Propriétés anti-inflammatoires : Les tanins et les polyphénols exercent une action anti-inflammatoire locale, utile dans les inflammations buccales, pharyngées et digestives.
La Renouée bistorte est inscrite dans la pharmacopée de plusieurs pays européens. Elle est utilisée en phytothérapie sous forme de décoction, de teinture-mère, d’extrait sec et de poudre.
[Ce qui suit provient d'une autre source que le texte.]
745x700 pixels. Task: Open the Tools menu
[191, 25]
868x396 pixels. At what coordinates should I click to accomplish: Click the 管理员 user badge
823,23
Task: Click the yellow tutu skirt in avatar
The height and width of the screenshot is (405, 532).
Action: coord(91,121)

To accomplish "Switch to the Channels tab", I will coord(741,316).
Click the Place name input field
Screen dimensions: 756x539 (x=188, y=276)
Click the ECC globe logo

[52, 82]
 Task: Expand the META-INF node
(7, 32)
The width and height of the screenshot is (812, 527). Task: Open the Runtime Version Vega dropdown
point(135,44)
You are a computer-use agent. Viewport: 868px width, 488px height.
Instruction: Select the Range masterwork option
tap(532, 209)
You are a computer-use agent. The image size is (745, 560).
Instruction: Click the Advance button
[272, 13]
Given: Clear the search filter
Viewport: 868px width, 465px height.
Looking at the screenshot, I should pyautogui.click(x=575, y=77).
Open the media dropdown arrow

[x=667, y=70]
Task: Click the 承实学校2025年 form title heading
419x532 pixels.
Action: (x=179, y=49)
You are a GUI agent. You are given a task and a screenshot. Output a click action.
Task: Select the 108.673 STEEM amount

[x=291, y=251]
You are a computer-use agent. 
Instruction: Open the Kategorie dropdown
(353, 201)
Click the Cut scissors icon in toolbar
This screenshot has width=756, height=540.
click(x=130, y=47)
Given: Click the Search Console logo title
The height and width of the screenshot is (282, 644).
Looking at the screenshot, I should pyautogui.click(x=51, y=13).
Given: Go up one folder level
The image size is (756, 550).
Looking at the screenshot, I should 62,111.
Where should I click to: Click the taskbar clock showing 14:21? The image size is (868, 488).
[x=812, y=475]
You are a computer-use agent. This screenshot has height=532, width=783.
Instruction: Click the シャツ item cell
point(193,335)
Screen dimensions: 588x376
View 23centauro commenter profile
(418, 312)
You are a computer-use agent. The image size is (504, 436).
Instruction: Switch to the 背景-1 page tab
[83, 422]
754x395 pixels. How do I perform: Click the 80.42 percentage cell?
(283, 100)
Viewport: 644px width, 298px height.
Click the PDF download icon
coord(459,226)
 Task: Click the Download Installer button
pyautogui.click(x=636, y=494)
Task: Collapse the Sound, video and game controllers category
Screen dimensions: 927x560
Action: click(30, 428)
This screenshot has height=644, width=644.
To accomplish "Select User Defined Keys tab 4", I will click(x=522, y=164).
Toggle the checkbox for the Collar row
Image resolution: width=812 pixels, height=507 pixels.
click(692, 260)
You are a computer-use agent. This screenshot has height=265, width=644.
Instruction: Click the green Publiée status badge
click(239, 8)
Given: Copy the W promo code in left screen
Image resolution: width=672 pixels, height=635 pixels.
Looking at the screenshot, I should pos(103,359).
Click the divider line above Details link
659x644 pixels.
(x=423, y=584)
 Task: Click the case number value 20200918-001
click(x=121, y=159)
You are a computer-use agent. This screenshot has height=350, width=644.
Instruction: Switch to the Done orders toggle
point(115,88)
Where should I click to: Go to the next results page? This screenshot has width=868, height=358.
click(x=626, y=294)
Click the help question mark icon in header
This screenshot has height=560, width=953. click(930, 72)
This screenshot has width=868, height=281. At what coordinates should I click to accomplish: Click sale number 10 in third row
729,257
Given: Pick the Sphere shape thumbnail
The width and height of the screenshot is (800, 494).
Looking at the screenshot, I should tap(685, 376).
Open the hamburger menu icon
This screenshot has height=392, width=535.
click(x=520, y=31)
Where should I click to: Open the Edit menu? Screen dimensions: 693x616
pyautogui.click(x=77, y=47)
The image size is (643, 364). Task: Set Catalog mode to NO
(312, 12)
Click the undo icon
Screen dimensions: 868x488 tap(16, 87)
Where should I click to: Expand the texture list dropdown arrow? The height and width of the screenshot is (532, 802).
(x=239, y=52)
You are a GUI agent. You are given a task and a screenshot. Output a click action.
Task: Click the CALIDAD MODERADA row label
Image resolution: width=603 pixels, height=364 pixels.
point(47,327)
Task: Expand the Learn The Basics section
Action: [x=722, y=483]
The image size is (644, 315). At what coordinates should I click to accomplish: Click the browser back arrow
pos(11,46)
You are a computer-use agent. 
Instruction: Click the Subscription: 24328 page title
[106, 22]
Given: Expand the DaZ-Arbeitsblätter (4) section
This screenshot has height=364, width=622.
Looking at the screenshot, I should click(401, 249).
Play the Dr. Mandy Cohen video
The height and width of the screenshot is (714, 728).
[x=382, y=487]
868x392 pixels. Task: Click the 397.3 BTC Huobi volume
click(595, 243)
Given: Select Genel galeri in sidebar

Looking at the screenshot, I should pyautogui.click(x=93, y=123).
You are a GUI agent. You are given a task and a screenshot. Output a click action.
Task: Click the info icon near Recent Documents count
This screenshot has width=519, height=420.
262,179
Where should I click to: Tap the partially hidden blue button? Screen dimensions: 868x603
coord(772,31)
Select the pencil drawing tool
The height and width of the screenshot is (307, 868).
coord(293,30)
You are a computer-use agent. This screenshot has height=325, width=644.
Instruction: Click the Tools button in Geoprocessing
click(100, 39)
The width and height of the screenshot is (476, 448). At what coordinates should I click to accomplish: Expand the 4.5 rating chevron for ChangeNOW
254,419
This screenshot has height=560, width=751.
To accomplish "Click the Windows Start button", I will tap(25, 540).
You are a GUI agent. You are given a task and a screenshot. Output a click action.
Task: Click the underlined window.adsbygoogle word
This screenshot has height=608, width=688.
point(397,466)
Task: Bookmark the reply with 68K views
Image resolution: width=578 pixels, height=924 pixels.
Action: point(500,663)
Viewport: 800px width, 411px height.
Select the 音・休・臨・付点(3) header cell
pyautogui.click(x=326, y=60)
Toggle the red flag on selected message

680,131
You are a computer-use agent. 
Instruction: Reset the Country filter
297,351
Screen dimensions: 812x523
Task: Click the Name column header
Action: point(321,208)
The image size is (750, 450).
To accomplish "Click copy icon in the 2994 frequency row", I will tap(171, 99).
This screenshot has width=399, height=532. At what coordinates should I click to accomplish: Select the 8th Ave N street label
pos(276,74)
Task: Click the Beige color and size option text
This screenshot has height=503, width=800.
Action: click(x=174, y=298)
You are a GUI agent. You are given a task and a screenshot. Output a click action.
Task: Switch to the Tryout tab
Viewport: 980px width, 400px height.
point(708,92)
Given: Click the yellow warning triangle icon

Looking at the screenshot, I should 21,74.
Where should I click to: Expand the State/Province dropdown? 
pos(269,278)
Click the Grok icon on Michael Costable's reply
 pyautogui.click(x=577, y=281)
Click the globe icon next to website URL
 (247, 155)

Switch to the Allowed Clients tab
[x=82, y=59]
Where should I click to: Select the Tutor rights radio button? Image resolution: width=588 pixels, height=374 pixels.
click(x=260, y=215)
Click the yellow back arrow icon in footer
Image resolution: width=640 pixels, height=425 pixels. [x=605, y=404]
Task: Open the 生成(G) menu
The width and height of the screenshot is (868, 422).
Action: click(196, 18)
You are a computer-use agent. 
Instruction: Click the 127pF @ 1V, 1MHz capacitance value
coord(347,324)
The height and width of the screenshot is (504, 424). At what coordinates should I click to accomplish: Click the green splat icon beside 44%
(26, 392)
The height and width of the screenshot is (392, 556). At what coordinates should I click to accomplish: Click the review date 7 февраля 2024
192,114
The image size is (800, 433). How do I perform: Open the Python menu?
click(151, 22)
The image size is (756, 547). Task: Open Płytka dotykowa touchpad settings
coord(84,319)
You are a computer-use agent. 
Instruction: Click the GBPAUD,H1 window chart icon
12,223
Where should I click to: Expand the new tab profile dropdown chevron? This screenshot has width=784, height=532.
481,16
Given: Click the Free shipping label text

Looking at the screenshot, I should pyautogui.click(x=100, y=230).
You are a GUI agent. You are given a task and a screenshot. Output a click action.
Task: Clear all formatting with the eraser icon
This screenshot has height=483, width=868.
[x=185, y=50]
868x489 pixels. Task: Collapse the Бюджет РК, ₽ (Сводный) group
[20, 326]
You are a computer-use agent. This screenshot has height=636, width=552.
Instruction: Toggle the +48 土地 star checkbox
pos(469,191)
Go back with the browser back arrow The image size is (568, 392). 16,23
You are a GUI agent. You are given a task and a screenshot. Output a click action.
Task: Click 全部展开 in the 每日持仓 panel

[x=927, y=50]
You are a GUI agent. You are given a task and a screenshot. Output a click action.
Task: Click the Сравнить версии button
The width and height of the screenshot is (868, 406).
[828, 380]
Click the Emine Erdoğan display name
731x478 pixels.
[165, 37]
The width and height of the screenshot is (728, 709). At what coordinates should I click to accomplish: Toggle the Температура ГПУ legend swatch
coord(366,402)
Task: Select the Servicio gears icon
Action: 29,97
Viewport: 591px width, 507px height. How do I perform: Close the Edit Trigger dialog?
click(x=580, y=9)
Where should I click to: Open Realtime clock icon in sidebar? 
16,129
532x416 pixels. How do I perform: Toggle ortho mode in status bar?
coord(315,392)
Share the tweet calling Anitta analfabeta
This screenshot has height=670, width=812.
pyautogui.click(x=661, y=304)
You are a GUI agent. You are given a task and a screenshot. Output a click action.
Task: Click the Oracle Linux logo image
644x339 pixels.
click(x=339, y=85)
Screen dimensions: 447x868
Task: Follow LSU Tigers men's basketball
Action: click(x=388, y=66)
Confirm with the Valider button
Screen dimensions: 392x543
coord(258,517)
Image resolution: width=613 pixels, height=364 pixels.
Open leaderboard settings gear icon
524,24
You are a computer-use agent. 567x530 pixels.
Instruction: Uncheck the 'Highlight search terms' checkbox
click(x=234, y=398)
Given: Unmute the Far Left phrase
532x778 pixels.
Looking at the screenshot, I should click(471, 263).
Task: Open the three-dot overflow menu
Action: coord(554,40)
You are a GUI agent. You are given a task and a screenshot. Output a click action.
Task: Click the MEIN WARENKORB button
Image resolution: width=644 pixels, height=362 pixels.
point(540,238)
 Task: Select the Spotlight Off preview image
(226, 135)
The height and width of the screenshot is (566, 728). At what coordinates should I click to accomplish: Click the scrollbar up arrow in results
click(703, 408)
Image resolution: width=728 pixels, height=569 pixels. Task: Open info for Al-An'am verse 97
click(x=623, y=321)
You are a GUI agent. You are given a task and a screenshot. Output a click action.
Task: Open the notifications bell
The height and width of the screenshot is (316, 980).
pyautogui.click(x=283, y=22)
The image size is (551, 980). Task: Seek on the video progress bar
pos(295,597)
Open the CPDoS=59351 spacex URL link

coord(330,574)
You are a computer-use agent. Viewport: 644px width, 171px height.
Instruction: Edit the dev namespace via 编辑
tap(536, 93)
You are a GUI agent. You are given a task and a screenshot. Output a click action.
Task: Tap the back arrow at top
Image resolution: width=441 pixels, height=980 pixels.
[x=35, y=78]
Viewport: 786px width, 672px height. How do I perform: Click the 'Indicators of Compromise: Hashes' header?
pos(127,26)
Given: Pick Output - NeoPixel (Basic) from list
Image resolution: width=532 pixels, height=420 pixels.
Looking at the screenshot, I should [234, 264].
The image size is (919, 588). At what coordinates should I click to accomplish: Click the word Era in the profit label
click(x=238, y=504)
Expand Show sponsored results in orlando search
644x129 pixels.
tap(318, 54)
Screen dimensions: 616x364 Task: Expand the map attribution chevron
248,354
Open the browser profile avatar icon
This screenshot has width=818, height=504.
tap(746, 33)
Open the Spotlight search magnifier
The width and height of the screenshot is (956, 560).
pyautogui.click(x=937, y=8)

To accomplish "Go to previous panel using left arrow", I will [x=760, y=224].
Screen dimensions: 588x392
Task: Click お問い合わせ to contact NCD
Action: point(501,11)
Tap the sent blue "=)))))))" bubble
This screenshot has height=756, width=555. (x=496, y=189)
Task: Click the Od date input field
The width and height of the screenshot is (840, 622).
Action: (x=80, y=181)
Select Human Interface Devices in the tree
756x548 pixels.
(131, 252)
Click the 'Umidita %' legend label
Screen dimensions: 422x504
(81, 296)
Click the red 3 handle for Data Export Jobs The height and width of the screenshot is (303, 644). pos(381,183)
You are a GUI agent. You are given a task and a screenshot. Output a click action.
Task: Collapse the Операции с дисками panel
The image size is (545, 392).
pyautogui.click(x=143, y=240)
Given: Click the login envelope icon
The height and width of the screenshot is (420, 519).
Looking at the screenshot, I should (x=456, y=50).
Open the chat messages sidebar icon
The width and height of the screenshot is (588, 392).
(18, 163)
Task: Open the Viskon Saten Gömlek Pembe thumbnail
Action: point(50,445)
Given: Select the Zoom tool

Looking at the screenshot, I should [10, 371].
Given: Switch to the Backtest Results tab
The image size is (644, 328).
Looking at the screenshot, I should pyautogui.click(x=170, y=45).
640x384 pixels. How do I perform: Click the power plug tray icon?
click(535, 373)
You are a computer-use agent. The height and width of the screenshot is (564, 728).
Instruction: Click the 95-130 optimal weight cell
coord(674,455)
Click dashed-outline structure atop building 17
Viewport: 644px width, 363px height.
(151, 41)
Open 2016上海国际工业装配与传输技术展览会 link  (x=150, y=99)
La décoction est aussi employée en usage externe pour les bains de siège (hémorroïdes), les compresses (plaies, brûlures) et les injections vaginales (leucorrhées). L’usage est contre-indiqué en cas de constipation et chez les personnes sous traitement anticoagulant (les tanins interfèrent avec l’absorption du fer et de certains médicaments).
Toxicité
La Renouée bistorte est considérée comme non toxique aux doses thérapeutiques recommandées. La forte teneur en tanins peut cependant provoquer des troubles digestifs (constipation, nausées, douleurs gastriques) en cas de surdosage. Les tanins réduisent l’absorption du fer et de certains médicaments : il est recommandé de respecter un intervalle de 2 heures entre la prise de Bistorte et celle de médicaments oraux. La teneur en oxalates des feuilles peut poser problème chez les personnes souffrant de calculs rénaux oxaliques en cas de consommation importante. La consommation alimentaire modérée des jeunes feuilles et du rhizome cuit ne présente pas de danger.
VI. DONNÉES CLINIQUES
Données cliniques limitées ; usage essentiellement traditionnel. Niveau de preuve : usage traditionnel.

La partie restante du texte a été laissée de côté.